Ao José Carvalho, que ama esta terra.

Entre linhas, entre campos, entre sons! Aqui era uma outra foz onde desaguavam os sons distantes e ondulantes das gaivotas da Figueira e as melodias longínquas das baladas de Coimbra! Aqui chegavam a maresia junto com os pregões das peixeiras e os aromas juvenis da cidade dos estudantes. Pelo rio vinha a poesia. O par era a linha férrea, som metálico e pragmático que ainda hoje liga as duas cidades. No trajecto, aqui e ali, como quem respira, parava o bicho de ferro, para logo recomeçar a marcha. Porém, ao chegar à Granja, o suspiro era mais forte e metia-se pelo comboio dentro. Através do vidro, lia-se Alfarelos. Agora a pausa era maior, entre linhas de outros destinos, quebrada depois pelo apito do homem da estação. Um tom que acordava os que dentro das carruagens  dormitavam, mesmo nos bancos duros de madeira, mais duros que o fim da tarde ou o frio das noites de inverno, quando a viagem parecia sempre mais longa.

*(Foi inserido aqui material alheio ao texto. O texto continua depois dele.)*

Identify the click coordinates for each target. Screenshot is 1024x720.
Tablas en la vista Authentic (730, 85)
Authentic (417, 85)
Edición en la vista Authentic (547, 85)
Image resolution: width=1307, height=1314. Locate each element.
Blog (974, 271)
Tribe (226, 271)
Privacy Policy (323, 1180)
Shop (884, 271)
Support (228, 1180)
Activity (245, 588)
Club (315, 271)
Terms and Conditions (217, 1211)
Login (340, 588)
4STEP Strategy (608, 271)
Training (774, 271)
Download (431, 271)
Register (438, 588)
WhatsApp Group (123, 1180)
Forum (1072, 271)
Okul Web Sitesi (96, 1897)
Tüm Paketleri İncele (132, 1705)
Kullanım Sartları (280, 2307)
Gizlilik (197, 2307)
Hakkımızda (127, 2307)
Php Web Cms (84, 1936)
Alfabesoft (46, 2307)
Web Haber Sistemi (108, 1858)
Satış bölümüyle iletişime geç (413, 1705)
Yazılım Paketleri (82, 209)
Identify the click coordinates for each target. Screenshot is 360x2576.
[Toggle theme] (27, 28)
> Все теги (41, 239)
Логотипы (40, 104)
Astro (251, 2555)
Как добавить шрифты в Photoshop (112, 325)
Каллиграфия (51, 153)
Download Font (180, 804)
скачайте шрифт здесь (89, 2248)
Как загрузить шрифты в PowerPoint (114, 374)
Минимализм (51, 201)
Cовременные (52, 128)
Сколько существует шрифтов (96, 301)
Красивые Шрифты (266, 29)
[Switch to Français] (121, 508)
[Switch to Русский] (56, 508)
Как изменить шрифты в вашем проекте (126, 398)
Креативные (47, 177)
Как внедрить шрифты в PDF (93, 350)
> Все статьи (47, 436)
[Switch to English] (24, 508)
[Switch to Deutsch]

Em criança, impressionava-me a farda dos revisores e dos maquinistas, que se distinguiam dos que simplesmente conduziam automóveis. Talvez houvesse em mim uma inconsciente relação com a imagem dos polícias e militares; um misto de receio e de espanto. Afinal, o bicho de ferro obedecia mesmo a quem o guiava e a quem lhe dava a partida.

Se a gíria coimbrã sempre apelidou a Figueira da Foz de Coimbra C (!), ali na Granja do Ulmeiro era a pausa para trocas, quando acontecia mudar de comboio. Então, perante os nossos olhos, abria-se a granja, a quem chamavam Alfarelos. Obrigatoriamente, o passageiro descia por alguns momentos. Podia olhar a paisagem, mas talvez que lá longe, em simultâneo, projectasse também os problemas da sua vida; talvez provocasse o diálogo com outros passageiros, enquanto recebia o típico oleado aroma que vinha dos estaleiros. Certo é que cada um aproveitava à sua maneira, dentro da estação ou debaixo de um alpendre, espécie de pálio fixo em ferro forjado bem ornamentado, que fazia da estação, ora um inquieto tempo de demora, ora um oásis suavizante para quem tinha a secura de cumprir horários. Contraste das toneladas movediças de ferro, ora parando ora recomeçando, com aquele da estação alpendre firme e estático, para resistir aos ventos de sal e para agradar aos olhos. Mas o destino não era ali. E a viagem prosseguia.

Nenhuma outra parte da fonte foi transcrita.